Clients need to know which device a record was created by, because for some devices (currently mobile, could be based on role later) can only edit records that they created.

Clients need to know when a record was created in order to sort by created date.

createdAt and createdBy should not be editable.

Possible soultions

  1. Store createdAt and createdBy in every record

    This is the simplest to implement. Every time a document is updated then these two fields are duplicated to the new version. However there is nothing to stop a "rogue" device changing these fields. However this might be ok, if we are assuming that trusted users are only interacting with the database through the Mapeo Core API, which can enforce that these never change.

  2. Derive createdAt and createBy from "root" record

    The indexer could track back to the "root" record (e.g. the version with links: [] - the record from the create() action). createdBy can be derived from the hypercore key where this record is written. createdAt just needs to be trusted.

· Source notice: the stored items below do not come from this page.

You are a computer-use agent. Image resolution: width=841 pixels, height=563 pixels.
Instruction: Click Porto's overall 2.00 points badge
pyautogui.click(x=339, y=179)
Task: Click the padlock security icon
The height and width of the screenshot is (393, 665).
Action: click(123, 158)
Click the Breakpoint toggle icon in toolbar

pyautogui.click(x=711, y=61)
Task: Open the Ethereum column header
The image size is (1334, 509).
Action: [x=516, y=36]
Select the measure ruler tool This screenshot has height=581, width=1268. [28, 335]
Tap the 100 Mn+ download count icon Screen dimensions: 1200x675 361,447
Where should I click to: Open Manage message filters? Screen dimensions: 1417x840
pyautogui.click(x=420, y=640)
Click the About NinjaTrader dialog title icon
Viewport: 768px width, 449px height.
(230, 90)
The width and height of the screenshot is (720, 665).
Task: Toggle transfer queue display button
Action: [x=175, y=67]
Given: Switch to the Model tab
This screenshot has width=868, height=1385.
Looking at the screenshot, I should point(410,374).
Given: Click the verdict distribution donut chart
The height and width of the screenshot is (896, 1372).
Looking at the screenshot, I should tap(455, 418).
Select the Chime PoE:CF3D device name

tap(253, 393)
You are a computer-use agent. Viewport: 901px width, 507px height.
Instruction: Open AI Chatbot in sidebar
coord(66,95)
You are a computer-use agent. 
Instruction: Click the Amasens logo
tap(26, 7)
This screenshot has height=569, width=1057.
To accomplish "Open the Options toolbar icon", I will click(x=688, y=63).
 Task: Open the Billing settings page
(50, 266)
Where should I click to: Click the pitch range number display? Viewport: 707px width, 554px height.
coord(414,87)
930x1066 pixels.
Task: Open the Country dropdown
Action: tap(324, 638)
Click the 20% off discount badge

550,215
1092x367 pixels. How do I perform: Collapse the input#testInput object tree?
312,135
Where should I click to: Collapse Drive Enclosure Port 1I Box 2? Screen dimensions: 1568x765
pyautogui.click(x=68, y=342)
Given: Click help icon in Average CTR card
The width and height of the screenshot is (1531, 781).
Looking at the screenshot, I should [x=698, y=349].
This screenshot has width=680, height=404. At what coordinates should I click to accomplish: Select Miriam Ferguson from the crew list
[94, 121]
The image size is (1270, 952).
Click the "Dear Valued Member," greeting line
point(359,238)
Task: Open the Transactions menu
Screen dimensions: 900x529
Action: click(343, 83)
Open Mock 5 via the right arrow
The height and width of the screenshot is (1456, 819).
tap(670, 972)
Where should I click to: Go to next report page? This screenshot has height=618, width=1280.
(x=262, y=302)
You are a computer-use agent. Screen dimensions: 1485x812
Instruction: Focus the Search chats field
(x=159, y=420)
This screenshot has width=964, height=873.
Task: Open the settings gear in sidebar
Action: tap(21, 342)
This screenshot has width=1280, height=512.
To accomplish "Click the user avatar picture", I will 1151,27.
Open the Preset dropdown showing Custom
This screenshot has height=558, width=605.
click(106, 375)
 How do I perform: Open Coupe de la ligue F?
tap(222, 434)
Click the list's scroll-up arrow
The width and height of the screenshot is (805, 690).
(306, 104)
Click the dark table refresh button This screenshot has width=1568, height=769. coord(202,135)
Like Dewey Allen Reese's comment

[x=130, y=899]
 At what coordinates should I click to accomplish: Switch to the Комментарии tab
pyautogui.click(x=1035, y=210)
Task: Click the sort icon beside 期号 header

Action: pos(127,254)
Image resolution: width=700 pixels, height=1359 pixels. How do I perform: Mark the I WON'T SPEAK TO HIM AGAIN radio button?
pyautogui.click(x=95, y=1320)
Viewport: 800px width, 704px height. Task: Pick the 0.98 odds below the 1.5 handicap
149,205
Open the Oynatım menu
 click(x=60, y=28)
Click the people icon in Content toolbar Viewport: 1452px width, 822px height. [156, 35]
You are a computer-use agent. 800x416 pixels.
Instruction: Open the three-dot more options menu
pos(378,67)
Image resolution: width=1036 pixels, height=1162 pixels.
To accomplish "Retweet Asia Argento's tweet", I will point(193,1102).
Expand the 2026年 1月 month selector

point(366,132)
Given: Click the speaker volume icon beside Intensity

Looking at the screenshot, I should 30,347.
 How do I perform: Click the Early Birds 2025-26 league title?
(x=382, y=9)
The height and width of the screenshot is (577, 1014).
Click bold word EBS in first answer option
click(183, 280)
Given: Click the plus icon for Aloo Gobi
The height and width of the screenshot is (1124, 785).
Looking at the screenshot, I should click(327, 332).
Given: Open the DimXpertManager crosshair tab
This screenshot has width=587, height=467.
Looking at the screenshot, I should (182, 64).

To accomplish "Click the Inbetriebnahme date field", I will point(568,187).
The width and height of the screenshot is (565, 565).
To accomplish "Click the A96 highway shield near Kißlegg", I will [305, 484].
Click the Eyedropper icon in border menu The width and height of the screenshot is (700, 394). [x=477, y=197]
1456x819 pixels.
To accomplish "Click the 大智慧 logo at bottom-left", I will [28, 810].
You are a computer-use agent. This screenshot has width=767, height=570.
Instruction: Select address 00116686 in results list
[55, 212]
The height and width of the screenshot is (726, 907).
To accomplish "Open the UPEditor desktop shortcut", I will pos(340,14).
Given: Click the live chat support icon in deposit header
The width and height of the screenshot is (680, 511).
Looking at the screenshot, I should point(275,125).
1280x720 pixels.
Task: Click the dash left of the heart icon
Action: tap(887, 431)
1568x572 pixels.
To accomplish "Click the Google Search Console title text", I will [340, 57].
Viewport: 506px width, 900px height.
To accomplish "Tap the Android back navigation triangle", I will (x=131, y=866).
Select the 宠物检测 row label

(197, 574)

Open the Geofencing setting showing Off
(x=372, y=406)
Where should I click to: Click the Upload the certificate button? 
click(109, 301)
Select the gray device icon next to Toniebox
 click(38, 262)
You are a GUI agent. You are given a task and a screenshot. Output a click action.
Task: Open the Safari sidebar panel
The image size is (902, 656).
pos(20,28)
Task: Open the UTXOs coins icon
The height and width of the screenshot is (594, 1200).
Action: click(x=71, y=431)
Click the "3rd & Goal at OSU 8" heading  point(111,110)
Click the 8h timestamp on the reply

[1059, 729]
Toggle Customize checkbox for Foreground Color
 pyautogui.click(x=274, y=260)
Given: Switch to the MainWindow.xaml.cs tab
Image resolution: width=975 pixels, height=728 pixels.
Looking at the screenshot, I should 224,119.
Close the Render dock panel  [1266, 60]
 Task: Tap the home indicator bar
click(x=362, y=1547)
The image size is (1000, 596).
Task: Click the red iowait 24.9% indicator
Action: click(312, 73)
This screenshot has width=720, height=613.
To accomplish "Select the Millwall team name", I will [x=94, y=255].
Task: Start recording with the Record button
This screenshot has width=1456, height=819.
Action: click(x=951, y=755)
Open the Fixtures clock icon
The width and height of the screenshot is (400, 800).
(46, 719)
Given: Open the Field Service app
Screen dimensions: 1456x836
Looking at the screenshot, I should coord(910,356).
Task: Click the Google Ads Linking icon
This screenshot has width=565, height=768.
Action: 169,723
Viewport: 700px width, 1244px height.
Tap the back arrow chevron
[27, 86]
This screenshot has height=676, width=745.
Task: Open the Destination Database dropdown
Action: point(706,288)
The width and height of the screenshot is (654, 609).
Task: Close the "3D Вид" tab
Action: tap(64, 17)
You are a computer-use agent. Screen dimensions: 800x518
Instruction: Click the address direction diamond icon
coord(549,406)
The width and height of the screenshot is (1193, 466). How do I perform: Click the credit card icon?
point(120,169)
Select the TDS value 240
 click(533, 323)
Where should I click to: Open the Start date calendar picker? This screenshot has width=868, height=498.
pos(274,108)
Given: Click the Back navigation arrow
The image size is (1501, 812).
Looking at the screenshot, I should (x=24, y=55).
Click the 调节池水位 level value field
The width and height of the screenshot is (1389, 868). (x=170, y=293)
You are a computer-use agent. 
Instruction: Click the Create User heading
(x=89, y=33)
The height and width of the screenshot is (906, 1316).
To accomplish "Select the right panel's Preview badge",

This means a "rogue" client cannot change these fields by updating a document, but it adds more complexity to the indexer. If the "root" record is unavailable (e.g. if the original has not synced for whatever reason) then these fields would be unknown / undefined.

  3. Encode createdAt and createdBy to the docId

    Reading about snowflake IDs made me think of this. This has the advantage of (2) without the cost of indexing complexity and the problem of missing "root" records. (we still essentially implicitly trust that a docId is not changed by an update - but that would effectively create a new document anyway). We currently use 256-bit random numbers for our docId, which is overkill really. 72-bits of entropy with 1 million document IDs would have a 1 in 9.4 billion chance of collision, which seems like plenty - I think worth adding an extra byte over 64-bit, which would have a 1 in 37 million chance of collision with 1 million IDs.

    Some ways we might implement our IDs:

    • Encode a hash of the creator device public key as the device ID, so that the ID can only be used to find the creator device ID if they know the public key. Could hash with the random part of the ID, but would be expensive to derive the device ID for every record (because when reading would need to calculate a hash for each record). Device public keys are 256-bits, and the hash would be the same. Suggest just using the first 64-bits of the hashed device ID.
    • Encode 72-bits of random data
    • Encode a 48-bit timestamp as milliseconds since UNIX epoc (gives us until 10,889 AD)
    • Encode the random 72-bit part first (e.g. docID to be ${random72bits}${deviceID64bits}${timestamp48bits} so that when a user shares a doc ID externally by only sharing the first few bytes then we can lookup the ID quickly from SQLite index tables via searching for IDs that start with this value.
    • We don't need IDs to be sortable by creation date - can decode that to a separate column when indexing.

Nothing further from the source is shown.